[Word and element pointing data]
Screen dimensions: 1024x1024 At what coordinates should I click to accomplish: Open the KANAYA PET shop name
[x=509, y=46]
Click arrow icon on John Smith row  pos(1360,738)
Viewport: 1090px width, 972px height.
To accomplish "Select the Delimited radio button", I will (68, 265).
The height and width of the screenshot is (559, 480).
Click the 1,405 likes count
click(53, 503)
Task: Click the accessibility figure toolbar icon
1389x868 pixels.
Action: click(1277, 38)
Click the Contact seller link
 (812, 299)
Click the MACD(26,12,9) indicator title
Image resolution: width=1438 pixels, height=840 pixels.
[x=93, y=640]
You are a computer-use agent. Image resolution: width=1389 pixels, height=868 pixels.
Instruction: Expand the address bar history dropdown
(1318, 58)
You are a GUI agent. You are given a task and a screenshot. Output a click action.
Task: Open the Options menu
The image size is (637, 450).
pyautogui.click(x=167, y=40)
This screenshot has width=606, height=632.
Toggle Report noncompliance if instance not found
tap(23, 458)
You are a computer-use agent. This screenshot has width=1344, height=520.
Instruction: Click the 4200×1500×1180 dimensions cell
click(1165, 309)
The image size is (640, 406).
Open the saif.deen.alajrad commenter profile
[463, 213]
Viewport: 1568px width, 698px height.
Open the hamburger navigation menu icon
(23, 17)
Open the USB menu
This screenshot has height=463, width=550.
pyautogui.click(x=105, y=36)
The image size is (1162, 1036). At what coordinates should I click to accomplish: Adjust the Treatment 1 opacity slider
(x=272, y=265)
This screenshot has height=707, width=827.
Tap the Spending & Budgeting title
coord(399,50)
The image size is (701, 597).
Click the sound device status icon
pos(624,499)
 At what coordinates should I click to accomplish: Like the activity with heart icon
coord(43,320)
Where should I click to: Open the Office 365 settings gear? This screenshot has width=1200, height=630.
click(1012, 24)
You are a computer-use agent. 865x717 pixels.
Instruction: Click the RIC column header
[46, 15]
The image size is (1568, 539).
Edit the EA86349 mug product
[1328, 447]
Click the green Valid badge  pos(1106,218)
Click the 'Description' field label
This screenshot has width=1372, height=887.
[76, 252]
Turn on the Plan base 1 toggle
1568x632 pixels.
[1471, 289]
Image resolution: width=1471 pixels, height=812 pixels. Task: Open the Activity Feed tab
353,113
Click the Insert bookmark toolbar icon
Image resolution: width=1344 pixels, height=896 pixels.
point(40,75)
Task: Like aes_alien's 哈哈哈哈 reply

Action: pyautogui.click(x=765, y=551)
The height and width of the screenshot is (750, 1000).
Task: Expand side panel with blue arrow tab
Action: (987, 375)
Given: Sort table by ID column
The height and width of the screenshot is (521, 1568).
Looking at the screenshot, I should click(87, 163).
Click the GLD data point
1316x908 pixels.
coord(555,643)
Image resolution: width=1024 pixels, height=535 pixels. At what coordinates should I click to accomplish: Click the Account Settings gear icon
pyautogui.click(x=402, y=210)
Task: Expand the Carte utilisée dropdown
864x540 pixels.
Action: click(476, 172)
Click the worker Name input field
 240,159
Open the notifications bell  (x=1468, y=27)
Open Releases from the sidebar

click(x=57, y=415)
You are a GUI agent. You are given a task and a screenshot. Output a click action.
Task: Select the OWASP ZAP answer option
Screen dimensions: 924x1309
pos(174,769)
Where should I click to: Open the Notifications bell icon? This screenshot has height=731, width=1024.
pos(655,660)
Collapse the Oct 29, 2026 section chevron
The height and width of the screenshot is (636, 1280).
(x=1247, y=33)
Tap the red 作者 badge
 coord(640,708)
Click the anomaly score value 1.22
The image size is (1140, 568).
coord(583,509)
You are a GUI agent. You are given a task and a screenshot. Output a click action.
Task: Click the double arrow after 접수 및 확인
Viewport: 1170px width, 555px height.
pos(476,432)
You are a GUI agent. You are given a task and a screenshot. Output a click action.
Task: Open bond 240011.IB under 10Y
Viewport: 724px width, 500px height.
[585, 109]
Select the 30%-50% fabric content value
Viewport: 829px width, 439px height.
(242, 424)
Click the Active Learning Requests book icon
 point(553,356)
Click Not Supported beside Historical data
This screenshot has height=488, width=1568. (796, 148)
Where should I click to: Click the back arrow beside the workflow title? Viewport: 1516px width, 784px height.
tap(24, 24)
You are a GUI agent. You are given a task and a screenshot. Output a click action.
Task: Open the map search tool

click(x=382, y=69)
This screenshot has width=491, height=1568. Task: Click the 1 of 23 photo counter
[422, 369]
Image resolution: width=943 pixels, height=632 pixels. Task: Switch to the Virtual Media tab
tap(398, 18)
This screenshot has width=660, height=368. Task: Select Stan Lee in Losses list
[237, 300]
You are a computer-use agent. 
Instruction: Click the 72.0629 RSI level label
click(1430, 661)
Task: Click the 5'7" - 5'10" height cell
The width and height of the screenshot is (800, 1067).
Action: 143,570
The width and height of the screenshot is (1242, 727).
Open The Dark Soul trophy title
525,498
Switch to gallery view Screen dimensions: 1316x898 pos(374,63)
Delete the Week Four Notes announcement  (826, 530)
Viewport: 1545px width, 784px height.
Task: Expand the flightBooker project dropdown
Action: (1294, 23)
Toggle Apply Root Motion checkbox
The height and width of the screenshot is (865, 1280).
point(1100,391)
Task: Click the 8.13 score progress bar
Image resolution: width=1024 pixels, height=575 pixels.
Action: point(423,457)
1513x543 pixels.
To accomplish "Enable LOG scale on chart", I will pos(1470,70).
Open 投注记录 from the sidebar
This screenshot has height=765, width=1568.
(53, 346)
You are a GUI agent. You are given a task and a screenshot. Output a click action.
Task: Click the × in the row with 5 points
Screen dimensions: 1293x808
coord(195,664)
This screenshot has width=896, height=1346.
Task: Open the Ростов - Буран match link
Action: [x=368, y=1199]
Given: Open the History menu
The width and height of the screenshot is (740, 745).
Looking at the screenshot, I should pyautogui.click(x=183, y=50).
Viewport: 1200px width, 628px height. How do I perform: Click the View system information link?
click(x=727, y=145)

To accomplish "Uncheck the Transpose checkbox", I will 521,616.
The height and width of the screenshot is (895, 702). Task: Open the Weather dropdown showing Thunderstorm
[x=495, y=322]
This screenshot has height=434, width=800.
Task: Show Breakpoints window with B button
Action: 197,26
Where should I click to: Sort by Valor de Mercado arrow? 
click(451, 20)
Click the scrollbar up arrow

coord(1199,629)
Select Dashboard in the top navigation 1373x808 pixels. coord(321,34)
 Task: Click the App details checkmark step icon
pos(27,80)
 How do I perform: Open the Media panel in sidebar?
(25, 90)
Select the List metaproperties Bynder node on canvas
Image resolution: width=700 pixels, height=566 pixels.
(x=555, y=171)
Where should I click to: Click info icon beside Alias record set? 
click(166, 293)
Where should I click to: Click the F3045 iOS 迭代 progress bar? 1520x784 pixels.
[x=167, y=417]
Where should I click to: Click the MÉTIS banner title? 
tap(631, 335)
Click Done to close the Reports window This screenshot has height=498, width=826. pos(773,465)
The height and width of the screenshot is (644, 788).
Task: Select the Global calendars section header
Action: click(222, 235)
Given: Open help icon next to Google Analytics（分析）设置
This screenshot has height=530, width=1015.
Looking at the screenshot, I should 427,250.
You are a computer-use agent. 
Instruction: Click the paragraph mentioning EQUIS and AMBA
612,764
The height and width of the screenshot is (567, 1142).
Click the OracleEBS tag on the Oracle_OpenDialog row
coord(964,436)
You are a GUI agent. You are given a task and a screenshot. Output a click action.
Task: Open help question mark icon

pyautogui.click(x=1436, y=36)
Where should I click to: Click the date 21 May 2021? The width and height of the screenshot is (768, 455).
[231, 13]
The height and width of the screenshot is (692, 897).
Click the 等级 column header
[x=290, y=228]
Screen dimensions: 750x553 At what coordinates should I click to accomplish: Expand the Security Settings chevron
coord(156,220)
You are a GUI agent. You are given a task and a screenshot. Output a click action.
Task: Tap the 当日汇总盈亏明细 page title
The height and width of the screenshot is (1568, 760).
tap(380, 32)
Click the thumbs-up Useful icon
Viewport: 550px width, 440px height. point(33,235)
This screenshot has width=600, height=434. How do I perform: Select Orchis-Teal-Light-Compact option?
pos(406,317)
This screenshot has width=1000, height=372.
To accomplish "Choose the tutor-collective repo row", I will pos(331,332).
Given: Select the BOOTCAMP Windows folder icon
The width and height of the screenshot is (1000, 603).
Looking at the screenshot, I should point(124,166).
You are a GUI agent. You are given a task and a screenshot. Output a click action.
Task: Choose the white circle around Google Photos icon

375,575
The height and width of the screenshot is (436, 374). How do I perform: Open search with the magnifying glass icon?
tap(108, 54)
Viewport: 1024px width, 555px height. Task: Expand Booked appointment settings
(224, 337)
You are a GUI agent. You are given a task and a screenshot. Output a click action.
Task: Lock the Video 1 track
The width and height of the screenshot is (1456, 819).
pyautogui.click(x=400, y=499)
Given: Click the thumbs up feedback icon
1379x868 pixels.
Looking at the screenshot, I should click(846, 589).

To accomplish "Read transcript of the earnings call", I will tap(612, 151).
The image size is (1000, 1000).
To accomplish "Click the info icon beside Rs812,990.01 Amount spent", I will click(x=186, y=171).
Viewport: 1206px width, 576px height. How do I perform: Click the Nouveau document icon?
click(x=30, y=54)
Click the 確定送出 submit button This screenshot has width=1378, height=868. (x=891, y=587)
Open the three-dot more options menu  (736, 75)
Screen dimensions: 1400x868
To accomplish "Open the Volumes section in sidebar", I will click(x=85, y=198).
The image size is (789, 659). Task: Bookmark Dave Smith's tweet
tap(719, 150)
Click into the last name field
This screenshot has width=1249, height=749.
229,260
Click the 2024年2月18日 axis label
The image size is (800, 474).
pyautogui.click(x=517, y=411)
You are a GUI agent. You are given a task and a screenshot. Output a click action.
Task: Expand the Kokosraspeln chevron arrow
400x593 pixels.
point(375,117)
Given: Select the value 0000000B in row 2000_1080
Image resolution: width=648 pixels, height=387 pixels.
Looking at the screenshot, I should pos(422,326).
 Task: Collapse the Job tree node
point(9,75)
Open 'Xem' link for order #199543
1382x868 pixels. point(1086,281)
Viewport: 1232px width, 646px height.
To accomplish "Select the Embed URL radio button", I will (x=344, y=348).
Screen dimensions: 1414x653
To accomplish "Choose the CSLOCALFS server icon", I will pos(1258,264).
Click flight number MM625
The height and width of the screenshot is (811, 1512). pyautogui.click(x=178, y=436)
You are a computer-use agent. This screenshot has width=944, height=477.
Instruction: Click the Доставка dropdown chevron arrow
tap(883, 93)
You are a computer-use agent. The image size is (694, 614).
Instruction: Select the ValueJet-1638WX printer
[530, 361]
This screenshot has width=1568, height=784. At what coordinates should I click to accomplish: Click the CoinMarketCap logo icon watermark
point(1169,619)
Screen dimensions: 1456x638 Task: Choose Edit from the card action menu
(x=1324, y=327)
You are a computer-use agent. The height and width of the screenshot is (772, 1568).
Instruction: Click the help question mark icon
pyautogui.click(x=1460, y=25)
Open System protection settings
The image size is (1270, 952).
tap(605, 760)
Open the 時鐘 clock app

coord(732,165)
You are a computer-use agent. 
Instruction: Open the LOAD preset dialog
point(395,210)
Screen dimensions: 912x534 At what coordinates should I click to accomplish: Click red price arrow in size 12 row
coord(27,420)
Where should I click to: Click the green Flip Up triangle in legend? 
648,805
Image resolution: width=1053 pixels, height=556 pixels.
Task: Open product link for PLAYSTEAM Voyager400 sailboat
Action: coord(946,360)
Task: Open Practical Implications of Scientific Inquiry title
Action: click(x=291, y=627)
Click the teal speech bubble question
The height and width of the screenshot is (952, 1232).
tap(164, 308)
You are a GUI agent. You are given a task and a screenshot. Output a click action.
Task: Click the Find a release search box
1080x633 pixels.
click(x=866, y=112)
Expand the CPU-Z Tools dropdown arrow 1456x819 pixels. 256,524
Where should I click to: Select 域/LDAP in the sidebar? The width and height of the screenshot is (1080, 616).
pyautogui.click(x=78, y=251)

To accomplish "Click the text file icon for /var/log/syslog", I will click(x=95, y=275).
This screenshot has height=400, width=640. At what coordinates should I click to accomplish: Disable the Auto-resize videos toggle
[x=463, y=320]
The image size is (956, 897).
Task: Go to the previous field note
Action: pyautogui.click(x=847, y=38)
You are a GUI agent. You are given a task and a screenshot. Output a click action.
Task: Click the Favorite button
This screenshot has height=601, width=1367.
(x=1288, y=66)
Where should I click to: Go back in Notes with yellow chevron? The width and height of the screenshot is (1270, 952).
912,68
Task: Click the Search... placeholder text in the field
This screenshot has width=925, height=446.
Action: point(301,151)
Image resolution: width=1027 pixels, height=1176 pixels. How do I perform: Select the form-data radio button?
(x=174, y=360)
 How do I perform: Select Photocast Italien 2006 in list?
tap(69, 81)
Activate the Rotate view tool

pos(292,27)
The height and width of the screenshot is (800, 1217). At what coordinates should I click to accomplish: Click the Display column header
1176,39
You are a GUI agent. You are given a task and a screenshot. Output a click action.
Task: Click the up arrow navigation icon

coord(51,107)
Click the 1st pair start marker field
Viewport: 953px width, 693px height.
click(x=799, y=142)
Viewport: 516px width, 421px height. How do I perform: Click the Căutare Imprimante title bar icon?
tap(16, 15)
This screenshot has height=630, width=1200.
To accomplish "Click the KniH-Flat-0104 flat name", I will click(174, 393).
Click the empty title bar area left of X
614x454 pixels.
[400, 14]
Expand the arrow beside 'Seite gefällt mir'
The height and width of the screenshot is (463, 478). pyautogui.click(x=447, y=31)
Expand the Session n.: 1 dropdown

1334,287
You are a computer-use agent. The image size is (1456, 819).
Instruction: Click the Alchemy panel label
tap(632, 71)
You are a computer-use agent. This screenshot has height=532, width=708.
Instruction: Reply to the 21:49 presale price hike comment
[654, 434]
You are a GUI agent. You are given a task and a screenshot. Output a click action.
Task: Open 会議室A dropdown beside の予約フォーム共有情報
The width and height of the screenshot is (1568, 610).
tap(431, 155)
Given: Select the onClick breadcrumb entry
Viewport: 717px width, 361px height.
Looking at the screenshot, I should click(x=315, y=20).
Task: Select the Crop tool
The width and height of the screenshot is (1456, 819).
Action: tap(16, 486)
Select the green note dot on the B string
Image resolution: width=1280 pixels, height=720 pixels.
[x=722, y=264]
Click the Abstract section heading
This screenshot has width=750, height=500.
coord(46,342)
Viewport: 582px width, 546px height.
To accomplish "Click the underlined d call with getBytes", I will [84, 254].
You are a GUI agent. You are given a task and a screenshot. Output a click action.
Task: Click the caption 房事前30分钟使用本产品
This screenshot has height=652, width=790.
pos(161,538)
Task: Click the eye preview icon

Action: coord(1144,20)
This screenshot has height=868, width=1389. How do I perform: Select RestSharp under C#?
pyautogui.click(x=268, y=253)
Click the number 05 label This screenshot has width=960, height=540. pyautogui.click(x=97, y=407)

* The request
Repeat the stretch of data from the line containing "Click flight number MM625" through the line containing "(x=1324, y=327)", word for word.

* Exercise response
Click flight number MM625
The height and width of the screenshot is (811, 1512). pyautogui.click(x=178, y=436)
You are a computer-use agent. This screenshot has width=944, height=477.
Instruction: Click the Доставка dropdown chevron arrow
tap(883, 93)
You are a computer-use agent. The image size is (694, 614).
Instruction: Select the ValueJet-1638WX printer
[530, 361]
This screenshot has width=1568, height=784. At what coordinates should I click to accomplish: Click the CoinMarketCap logo icon watermark
point(1169,619)
Screen dimensions: 1456x638 Task: Choose Edit from the card action menu
(x=1324, y=327)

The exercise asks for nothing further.